Quietly bidding on projects in Spain, the Far East and Latin America, Bufete’s backlog at the end of 1994 was 39 per cent international projects, and 44 per cent denominated in foreign currency. It even had a contract to modernise a Houston, Texas sewag system. In other words, Bufete had at least 19 months of hard, non-peso cash to look forward to. This further differentiated it from ICA and Tribasa.
Another important move in terms of the Bufete’s investor relations story was its purchase of Chilean construction company Ovalle Moore last August. A CS First Boston analyst points out that Chile has been ‘going great guns’ for several years. An estimated $42 bn will be invested in Chilean infrastructure over the next decade, and Ovalle has provided Bufete with significant new business over the last year.
Another foreign foothold is an equity partnership with MW Kellogg Co, a subsidiary of Dresser Industries and owner of 21 per cent of Bufete. The relationship goes back more than 20 years and was formalised in 1989. Since the Mexican crisis, Kellogg has been leasing some of Bufete’s 1,800 engineers, benefiting from cheap labour costs and brightening Bufete’s revenue stream.
Armed with the strong Bufete story, Georgeson organised three conference calls with analysts in first-half 1995, talking about earnings and new contracts. ‘Everything in Mexico got painted with the same brush,’ Zambelli comments. ‘But Bufete was different, and it communicated better than the average Mexican company – with more than adequate disclosure and responsiveness to analysts’ questions.’
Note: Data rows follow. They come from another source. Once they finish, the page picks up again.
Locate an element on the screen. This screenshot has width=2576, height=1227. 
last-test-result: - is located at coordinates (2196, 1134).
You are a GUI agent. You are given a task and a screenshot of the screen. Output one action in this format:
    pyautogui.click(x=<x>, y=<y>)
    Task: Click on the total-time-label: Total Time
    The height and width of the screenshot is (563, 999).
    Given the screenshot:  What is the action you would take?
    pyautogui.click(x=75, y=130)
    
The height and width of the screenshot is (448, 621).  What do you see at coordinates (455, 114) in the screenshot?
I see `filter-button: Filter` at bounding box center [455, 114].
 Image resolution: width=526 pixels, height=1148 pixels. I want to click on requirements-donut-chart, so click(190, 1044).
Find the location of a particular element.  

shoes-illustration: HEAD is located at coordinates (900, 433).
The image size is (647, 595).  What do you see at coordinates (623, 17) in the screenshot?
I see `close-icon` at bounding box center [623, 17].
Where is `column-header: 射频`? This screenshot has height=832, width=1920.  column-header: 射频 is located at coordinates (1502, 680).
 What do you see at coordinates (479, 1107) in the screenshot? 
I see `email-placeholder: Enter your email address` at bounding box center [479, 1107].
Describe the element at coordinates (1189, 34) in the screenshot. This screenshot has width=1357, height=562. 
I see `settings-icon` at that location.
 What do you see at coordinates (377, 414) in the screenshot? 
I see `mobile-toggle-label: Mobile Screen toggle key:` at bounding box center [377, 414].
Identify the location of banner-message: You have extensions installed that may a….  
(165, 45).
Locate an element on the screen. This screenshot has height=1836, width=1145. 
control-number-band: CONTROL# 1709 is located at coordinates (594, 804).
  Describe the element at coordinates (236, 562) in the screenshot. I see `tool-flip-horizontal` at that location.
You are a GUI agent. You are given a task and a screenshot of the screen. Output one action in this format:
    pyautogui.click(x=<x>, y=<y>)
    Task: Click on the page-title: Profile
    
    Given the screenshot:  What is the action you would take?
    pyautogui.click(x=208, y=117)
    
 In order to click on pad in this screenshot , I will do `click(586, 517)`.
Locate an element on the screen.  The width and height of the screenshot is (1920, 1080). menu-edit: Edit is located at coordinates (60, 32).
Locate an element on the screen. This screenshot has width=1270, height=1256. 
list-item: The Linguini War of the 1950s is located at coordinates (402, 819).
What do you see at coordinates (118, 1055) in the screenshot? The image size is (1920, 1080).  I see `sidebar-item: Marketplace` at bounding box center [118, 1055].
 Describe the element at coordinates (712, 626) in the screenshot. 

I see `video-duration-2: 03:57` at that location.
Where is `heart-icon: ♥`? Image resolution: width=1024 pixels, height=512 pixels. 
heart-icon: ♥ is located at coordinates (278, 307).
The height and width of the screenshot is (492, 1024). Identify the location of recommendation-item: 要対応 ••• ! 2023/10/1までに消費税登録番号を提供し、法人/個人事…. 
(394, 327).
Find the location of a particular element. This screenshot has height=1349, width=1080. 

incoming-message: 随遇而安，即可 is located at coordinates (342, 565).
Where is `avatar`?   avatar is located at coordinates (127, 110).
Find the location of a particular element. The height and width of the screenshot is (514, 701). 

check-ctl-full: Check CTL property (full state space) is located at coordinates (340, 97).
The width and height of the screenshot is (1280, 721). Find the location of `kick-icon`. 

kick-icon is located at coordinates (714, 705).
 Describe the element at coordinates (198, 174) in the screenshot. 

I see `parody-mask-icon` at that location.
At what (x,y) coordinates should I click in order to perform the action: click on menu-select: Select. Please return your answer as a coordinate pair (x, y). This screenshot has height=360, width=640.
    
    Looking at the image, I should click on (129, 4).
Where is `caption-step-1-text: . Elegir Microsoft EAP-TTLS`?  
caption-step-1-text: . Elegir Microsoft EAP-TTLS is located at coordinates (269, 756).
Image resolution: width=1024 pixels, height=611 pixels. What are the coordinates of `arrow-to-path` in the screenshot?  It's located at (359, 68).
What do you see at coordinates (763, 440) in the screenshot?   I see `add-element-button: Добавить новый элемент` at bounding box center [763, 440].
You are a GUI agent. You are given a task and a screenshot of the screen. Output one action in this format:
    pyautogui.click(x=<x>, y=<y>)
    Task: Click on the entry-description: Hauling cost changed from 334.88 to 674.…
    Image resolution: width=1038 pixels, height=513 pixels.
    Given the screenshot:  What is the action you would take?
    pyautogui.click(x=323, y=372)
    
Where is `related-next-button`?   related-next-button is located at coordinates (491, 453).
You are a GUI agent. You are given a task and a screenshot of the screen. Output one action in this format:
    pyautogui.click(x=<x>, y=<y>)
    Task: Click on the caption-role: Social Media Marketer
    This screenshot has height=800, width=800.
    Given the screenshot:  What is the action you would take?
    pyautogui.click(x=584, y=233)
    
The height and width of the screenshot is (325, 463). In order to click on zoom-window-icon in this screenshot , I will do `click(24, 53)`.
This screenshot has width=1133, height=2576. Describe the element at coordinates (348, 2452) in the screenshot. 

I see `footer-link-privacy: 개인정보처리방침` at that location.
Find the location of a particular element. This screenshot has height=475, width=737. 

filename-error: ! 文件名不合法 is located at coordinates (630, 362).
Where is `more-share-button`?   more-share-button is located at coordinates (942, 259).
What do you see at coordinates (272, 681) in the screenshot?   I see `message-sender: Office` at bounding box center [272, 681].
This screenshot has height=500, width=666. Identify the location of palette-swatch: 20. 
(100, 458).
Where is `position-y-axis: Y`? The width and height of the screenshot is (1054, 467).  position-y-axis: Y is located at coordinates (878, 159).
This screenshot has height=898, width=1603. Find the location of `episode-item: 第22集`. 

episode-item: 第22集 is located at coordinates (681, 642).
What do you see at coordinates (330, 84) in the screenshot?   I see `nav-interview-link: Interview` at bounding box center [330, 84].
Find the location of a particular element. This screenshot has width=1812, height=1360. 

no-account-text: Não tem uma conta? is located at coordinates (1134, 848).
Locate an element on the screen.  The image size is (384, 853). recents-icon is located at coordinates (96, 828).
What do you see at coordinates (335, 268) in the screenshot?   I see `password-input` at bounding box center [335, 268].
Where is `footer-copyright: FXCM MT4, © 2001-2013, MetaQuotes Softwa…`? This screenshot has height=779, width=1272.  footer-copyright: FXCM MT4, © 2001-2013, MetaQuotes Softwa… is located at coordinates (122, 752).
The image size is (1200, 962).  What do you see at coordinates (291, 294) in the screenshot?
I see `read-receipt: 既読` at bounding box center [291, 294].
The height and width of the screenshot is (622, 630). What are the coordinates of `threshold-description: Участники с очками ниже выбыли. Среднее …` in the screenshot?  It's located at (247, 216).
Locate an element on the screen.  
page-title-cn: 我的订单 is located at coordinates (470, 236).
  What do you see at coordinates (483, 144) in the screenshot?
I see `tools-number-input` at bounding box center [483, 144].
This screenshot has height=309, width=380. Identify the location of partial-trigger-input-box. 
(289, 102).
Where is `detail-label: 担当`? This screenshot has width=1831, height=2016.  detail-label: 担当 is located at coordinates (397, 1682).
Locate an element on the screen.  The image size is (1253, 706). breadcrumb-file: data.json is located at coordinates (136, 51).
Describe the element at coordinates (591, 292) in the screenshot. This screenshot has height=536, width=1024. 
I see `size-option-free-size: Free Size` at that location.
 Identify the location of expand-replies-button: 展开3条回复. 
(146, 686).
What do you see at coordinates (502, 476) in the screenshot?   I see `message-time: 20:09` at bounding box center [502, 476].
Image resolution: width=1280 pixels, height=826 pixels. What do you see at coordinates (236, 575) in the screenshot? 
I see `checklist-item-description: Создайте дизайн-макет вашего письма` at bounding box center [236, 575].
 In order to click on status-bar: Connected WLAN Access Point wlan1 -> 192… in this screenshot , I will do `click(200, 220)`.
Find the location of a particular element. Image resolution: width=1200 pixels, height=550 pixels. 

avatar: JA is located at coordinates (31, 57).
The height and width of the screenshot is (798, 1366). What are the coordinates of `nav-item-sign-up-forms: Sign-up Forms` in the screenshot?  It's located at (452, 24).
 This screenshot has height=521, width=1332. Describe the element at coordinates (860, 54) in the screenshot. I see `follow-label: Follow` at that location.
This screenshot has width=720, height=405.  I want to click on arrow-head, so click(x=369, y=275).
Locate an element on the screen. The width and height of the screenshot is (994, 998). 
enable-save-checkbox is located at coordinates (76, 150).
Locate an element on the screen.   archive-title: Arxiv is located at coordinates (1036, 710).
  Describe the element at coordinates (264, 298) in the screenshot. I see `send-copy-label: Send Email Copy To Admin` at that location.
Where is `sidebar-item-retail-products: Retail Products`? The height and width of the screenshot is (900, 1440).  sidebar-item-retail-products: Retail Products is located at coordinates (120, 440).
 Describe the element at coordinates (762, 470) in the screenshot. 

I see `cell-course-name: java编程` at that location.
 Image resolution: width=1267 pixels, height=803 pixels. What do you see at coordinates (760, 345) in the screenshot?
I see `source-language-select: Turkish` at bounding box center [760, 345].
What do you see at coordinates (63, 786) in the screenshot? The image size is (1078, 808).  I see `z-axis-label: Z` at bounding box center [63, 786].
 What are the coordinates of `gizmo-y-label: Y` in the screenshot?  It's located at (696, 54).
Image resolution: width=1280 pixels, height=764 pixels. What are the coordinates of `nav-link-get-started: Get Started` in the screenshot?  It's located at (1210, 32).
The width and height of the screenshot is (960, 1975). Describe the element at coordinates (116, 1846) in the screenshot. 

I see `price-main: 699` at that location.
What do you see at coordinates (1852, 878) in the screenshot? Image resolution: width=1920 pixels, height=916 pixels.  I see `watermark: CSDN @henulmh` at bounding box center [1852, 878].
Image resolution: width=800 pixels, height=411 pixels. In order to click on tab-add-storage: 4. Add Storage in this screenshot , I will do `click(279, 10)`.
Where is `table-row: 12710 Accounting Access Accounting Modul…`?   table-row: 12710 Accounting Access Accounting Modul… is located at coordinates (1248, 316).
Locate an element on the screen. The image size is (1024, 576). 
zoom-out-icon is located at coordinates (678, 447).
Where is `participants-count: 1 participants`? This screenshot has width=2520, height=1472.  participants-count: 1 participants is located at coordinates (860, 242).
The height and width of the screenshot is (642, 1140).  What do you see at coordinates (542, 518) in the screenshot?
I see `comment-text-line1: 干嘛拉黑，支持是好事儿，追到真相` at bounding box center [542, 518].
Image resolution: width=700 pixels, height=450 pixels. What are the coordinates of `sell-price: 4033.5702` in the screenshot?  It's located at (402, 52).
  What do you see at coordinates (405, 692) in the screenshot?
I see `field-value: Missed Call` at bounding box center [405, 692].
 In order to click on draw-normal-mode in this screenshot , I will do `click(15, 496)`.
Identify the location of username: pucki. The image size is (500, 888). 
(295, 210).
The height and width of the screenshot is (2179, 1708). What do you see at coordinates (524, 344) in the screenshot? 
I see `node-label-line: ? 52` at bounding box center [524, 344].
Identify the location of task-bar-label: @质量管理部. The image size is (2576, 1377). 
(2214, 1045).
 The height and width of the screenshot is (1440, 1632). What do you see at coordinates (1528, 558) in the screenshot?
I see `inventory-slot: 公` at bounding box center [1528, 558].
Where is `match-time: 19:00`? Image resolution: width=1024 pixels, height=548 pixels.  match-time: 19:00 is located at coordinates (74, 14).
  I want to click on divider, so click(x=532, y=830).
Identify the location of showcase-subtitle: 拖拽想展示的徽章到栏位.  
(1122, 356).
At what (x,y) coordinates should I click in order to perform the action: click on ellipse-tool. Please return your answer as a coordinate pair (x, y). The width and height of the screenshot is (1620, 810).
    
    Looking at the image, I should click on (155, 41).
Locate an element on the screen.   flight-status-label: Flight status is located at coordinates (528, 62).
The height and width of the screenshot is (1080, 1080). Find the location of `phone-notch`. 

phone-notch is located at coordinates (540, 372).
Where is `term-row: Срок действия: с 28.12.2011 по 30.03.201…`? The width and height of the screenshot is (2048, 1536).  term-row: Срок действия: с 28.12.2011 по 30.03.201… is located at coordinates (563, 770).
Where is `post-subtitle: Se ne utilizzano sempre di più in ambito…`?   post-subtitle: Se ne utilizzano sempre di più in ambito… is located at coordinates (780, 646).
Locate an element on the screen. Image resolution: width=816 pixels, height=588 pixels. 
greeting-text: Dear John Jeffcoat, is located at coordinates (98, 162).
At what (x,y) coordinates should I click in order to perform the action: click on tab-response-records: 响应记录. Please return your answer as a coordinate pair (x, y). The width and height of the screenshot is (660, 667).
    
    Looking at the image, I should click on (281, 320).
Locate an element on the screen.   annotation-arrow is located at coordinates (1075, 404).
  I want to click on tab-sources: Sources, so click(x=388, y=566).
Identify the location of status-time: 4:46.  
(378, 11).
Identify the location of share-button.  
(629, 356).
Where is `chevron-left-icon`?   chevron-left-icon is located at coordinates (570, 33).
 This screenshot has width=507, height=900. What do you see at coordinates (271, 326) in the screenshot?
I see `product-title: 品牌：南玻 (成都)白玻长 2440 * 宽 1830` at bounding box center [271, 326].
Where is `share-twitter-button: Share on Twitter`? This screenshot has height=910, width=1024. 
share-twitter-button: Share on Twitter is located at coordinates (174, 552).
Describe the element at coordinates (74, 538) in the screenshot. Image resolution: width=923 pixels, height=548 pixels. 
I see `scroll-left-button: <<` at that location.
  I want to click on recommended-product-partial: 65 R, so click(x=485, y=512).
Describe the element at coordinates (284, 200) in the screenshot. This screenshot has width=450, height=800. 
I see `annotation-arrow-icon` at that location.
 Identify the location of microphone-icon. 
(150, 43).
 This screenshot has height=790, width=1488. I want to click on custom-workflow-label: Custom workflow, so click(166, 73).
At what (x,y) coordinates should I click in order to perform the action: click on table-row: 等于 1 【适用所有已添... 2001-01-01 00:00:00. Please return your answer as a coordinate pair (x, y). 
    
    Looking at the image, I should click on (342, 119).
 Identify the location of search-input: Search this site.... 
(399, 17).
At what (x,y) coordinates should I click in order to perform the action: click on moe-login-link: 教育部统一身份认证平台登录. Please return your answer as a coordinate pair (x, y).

One analyst at a leading investment bank says Bufete’s recent campaign was an exception in Mexican IR: ‘Most Mexican companies make analysts mad in terms of communications. They don’t return phone calls and their disclosure is less than adequate. But Bufete did a good job.’
According to Stuart Sugarman, senior vice president at Marleau, Lemire USA, and one of the top Mexican market analysts in the US, many of Mexico’s major industrials are trading at reasonable levels – if the investor is comfortable with the currency story. ‘There are demands for infrastructure build-out, although Mexico’s problem this year is inflation and some of the expected early spending will not occur at the same levels,’ says Sugarman. ‘Long-term, Mexico will come back.’